# GIVEN REQUEST:
Rewrite the rows below, swapping every occurrence of "GUI agent" for "GUI assistant" and leaving all other text unchanged.

Records drawn from a dataset:
--- Begin ---

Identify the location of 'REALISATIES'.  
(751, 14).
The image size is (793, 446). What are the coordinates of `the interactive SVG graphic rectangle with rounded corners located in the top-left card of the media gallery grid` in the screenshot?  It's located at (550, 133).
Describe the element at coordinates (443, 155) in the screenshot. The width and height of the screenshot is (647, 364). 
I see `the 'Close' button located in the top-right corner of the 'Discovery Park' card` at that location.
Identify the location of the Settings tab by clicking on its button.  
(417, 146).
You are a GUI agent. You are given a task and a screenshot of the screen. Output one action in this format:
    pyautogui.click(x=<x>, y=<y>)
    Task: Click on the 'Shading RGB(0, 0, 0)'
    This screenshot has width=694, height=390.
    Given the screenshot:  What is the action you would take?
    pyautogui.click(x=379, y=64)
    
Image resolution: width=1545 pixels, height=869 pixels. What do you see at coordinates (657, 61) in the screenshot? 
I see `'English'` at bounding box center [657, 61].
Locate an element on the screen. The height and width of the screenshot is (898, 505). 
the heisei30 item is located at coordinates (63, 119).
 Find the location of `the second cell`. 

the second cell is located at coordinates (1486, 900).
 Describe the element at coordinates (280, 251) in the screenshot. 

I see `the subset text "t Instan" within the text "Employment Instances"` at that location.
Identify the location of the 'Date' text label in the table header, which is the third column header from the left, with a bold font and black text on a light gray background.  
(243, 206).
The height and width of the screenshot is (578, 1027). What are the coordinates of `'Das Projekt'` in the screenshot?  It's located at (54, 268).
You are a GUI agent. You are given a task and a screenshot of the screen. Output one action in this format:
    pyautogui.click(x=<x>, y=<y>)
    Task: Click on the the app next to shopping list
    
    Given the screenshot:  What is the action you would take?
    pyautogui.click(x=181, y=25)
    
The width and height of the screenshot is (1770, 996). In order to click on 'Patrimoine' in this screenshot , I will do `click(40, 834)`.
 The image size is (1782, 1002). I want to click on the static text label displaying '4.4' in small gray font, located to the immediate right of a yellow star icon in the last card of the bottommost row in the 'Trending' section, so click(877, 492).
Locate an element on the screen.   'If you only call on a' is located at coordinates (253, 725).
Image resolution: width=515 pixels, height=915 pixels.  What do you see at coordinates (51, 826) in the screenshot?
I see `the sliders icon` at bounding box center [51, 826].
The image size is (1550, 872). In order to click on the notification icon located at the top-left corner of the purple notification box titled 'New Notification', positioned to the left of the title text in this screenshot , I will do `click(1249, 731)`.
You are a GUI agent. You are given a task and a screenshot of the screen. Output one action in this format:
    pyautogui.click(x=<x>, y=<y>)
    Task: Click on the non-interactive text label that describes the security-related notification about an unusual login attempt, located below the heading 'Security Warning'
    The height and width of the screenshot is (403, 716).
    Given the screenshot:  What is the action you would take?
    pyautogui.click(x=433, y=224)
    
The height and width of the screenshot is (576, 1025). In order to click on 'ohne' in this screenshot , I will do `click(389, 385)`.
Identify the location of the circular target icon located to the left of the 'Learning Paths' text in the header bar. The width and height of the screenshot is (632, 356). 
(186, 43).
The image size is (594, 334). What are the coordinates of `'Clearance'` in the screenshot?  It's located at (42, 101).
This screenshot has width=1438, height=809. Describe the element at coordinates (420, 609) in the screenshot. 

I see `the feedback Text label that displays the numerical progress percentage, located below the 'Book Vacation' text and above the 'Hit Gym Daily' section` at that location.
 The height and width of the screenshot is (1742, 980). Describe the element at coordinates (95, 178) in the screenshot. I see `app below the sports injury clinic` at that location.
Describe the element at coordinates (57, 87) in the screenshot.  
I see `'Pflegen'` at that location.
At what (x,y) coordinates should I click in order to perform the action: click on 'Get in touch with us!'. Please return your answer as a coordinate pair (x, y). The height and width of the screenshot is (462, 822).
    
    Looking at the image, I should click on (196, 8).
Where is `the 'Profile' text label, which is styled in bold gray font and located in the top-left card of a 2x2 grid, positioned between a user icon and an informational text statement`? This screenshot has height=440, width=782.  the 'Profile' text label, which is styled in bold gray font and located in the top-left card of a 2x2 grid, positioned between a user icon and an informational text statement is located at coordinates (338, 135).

--- End ---

# FULL ANSWER:
Identify the location of 'REALISATIES'.  
(751, 14).
The image size is (793, 446). What are the coordinates of `the interactive SVG graphic rectangle with rounded corners located in the top-left card of the media gallery grid` in the screenshot?  It's located at (550, 133).
Describe the element at coordinates (443, 155) in the screenshot. The width and height of the screenshot is (647, 364). 
I see `the 'Close' button located in the top-right corner of the 'Discovery Park' card` at that location.
Identify the location of the Settings tab by clicking on its button.  
(417, 146).
You are a GUI assistant. You are given a task and a screenshot of the screen. Output one action in this format:
    pyautogui.click(x=<x>, y=<y>)
    Task: Click on the 'Shading RGB(0, 0, 0)'
    This screenshot has width=694, height=390.
    Given the screenshot:  What is the action you would take?
    pyautogui.click(x=379, y=64)
    
Image resolution: width=1545 pixels, height=869 pixels. What do you see at coordinates (657, 61) in the screenshot? 
I see `'English'` at bounding box center [657, 61].
Locate an element on the screen. The height and width of the screenshot is (898, 505). 
the heisei30 item is located at coordinates (63, 119).
 Find the location of `the second cell`. 

the second cell is located at coordinates (1486, 900).
 Describe the element at coordinates (280, 251) in the screenshot. 

I see `the subset text "t Instan" within the text "Employment Instances"` at that location.
Identify the location of the 'Date' text label in the table header, which is the third column header from the left, with a bold font and black text on a light gray background.  
(243, 206).
The height and width of the screenshot is (578, 1027). What are the coordinates of `'Das Projekt'` in the screenshot?  It's located at (54, 268).
You are a GUI assistant. You are given a task and a screenshot of the screen. Output one action in this format:
    pyautogui.click(x=<x>, y=<y>)
    Task: Click on the the app next to shopping list
    
    Given the screenshot:  What is the action you would take?
    pyautogui.click(x=181, y=25)
    
The width and height of the screenshot is (1770, 996). In order to click on 'Patrimoine' in this screenshot , I will do `click(40, 834)`.
 The image size is (1782, 1002). I want to click on the static text label displaying '4.4' in small gray font, located to the immediate right of a yellow star icon in the last card of the bottommost row in the 'Trending' section, so click(877, 492).
Locate an element on the screen.   'If you only call on a' is located at coordinates (253, 725).
Image resolution: width=515 pixels, height=915 pixels.  What do you see at coordinates (51, 826) in the screenshot?
I see `the sliders icon` at bounding box center [51, 826].
The image size is (1550, 872). In order to click on the notification icon located at the top-left corner of the purple notification box titled 'New Notification', positioned to the left of the title text in this screenshot , I will do `click(1249, 731)`.
You are a GUI assistant. You are given a task and a screenshot of the screen. Output one action in this format:
    pyautogui.click(x=<x>, y=<y>)
    Task: Click on the non-interactive text label that describes the security-related notification about an unusual login attempt, located below the heading 'Security Warning'
    The height and width of the screenshot is (403, 716).
    Given the screenshot:  What is the action you would take?
    pyautogui.click(x=433, y=224)
    
The height and width of the screenshot is (576, 1025). In order to click on 'ohne' in this screenshot , I will do `click(389, 385)`.
Identify the location of the circular target icon located to the left of the 'Learning Paths' text in the header bar. The width and height of the screenshot is (632, 356). 
(186, 43).
The image size is (594, 334). What are the coordinates of `'Clearance'` in the screenshot?  It's located at (42, 101).
This screenshot has width=1438, height=809. Describe the element at coordinates (420, 609) in the screenshot. 

I see `the feedback Text label that displays the numerical progress percentage, located below the 'Book Vacation' text and above the 'Hit Gym Daily' section` at that location.
 The height and width of the screenshot is (1742, 980). Describe the element at coordinates (95, 178) in the screenshot. I see `app below the sports injury clinic` at that location.
Describe the element at coordinates (57, 87) in the screenshot.  
I see `'Pflegen'` at that location.
At what (x,y) coordinates should I click in order to perform the action: click on 'Get in touch with us!'. Please return your answer as a coordinate pair (x, y). The height and width of the screenshot is (462, 822).
    
    Looking at the image, I should click on (196, 8).
Where is `the 'Profile' text label, which is styled in bold gray font and located in the top-left card of a 2x2 grid, positioned between a user icon and an informational text statement`? This screenshot has height=440, width=782.  the 'Profile' text label, which is styled in bold gray font and located in the top-left card of a 2x2 grid, positioned between a user icon and an informational text statement is located at coordinates (338, 135).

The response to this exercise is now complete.